Paul wrote:
This is more of a general standards question, but if you are designing a
page for the public in general (in my case a university) at what point (
% wise _or_ # of browsers) do you say 'Okay this is the site, no more
trying to accommodate obscure browsers/older versions of browsers." ? I
know there is no stand pat answer but I would like to know what
particular people use and if there is a common thinking.

Really depends on the audience, the client, etc but I usually draw the line at "5th generation" browsers (MSIE5+, Opera 5+, Netscape 6/7, Firefox, Mozilla, Safari, etc)

Having said that... if you use structured, valid (x)HTML and CSS, people who for some reason still use an antique browser should still be able to use the site. HTML is not print. Pixel perfection is not achievable in an uncontrolled environment.

That's my general approach anyway and I'm not too fussed about IE5.0 unless logs show a lot of visitors use it (as long as it's still usable). Matters little to me if the site does not *look* quite the same, as long as it's usable.

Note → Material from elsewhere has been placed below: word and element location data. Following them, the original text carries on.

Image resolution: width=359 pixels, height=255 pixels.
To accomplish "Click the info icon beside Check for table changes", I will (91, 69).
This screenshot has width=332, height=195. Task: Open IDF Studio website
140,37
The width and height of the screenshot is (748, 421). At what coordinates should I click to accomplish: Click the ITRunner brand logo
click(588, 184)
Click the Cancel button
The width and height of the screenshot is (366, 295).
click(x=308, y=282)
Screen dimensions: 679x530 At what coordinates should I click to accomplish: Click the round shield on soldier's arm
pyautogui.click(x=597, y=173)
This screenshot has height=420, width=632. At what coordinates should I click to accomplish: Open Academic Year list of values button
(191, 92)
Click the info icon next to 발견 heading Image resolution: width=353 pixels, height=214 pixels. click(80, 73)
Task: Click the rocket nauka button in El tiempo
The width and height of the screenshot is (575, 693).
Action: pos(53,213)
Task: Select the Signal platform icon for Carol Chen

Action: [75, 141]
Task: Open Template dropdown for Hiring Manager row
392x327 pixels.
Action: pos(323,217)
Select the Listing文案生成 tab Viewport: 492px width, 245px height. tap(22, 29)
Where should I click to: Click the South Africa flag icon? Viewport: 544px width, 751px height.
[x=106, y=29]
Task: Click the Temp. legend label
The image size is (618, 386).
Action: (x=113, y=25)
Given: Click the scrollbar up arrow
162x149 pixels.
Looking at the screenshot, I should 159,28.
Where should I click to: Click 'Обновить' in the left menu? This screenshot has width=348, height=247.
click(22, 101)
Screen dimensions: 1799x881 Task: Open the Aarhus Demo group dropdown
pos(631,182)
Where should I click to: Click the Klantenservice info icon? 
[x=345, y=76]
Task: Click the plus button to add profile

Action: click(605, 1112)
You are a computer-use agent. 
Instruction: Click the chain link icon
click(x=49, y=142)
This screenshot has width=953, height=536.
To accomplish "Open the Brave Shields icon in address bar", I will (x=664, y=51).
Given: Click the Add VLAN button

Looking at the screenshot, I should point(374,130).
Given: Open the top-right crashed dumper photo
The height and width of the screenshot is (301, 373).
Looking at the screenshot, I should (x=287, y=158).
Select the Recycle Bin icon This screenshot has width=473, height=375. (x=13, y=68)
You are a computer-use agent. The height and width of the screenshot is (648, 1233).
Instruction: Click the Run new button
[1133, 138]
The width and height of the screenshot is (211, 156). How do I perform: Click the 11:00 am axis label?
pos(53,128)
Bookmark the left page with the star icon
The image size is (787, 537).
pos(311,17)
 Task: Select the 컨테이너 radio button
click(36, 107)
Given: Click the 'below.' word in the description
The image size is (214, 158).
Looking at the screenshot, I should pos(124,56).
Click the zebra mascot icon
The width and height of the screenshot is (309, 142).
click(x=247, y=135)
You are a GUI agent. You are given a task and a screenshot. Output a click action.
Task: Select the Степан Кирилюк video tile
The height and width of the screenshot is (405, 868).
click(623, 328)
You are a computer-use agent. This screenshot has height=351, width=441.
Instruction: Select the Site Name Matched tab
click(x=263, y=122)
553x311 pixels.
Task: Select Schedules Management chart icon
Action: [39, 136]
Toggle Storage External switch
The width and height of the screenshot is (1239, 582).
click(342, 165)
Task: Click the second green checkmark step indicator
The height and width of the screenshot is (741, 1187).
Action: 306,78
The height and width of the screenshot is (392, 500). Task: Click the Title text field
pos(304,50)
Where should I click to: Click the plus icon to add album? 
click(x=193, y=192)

Make it valid and accessible. Don't add ##kB of CSS hacks, nested tables, spacer images and deprecated elements/attributes to make the site "pixel perfect" for 1 visitor a month who uses an antique browser.

Percentage? Again, depends on the intended audience. If you're in the business of selling computers, would you ignore a small percentage of visitors with old browsers (on old computers)? What if you were selling software that can only be operated by expert users with the latest equipment? Different audience.